As noted above, VOD is a pull technology rather than a push system and subscribers have direct control over what they watch and when they watch it.  The subscription process and online nature of the service makes parental control functionality easy to use and accessible to consumers in a timely way.  For example, Disney+ builds relevant audience protection choices, including parental controls, into its subscription registration process such that subscribers do not need to search for the functionality – and those choices can be changed at any time through easily identifiable and usable means.  On the other hand, the protections on linear can be less accessible simply by the nature of the service and its more limited functionality. 


Therefore, given the differences between linear broadcasting and VOD, the robust audience protection measures put in place by most VOD services, the varying consumer propositions and brand promises made by different VOD services, it seems inappropriate to apply uniform rules on all VOD services, whether that is strict content rules or mandated ratings.  Therefore, we support the Government’s proposal in the Draft Bill to grant Ofcom powers to review and assess the effectiveness of audience protection measures (such as age ratings, content warnings and parental controls). We are confident that Ofcom, as a trusted, evidence based and independent regulator will ensure that audience protection measures deployed by VOD services are easily understandable, clear and easy to use. 


This approach offers numerous benefits.  First, it will incentivise all services to provide easily identifiable and usable audience protection measures, combatting consumer confusion if it exists.  Second, it will promote innovation in audience protection among service providers.  Rather, imposing conformity could inadvertently constitute a floor rather than a ceiling in audience protection measures and undercut such innovation that competition spurs.  Third, it offers Government and Ofcom the ability to meaningfully assess the marketplace as it evolves, including the level of harm, if any.  As a result, the experience and data collected by Ofcom will result in a trusted independent assessment of the various systems deployed by providers, prior to considering the need for consistent rules across all VOD services.
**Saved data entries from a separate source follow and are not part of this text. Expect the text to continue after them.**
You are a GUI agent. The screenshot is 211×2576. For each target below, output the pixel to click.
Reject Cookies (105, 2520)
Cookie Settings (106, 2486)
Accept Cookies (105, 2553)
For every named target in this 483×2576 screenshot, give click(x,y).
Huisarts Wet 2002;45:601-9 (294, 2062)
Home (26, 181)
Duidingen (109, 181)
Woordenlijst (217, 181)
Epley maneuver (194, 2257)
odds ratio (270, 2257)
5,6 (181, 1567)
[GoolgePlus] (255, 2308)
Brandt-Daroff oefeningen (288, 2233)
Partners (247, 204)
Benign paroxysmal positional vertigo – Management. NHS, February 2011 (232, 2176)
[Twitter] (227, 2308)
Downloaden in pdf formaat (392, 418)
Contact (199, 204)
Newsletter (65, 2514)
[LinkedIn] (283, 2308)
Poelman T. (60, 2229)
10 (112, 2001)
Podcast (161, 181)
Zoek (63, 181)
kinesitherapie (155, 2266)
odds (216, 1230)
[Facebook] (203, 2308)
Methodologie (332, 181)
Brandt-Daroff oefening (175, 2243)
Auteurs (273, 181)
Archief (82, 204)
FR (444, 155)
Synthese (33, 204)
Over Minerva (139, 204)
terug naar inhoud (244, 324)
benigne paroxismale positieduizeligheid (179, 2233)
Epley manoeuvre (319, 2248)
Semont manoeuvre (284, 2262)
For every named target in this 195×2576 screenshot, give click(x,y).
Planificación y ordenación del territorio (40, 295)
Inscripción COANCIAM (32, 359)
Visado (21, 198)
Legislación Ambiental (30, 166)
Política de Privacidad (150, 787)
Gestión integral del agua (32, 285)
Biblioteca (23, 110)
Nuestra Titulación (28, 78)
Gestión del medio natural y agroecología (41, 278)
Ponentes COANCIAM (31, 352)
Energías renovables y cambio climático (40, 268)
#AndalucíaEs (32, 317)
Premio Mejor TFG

We have taken good note of the proposed accessibility provisions and are confident that Disney+ currently meets the obligations as set forth in the Draft Bill.  We also appreciate confirmation from Government that Ofcom retains the ability to extend its existing practice of allowing providers to contribute to a signing organisation, such as the British Sign Language Broadcasting Trust (BSLBT), in lieu of compliance with the signing obligation.  We believe our ongoing relationship with the BSLBT is constructive and is the best means for us to contribute to advancing signing.




We hope that Select Committee finds these comments useful.   In closing we would like to reiterate that at Disney, providing  meaningful audience protections is part of our brand promise.  We would therefore welcome the opportunity to provide the Committee and its members additional information or clarification on any points addressed herein.  Finally, we look forward to pro-actively and constructively engaging with Ofcom at the earliest opportunity given the important role it will play in protecting audiences pursuant to the Media Bill once adopted.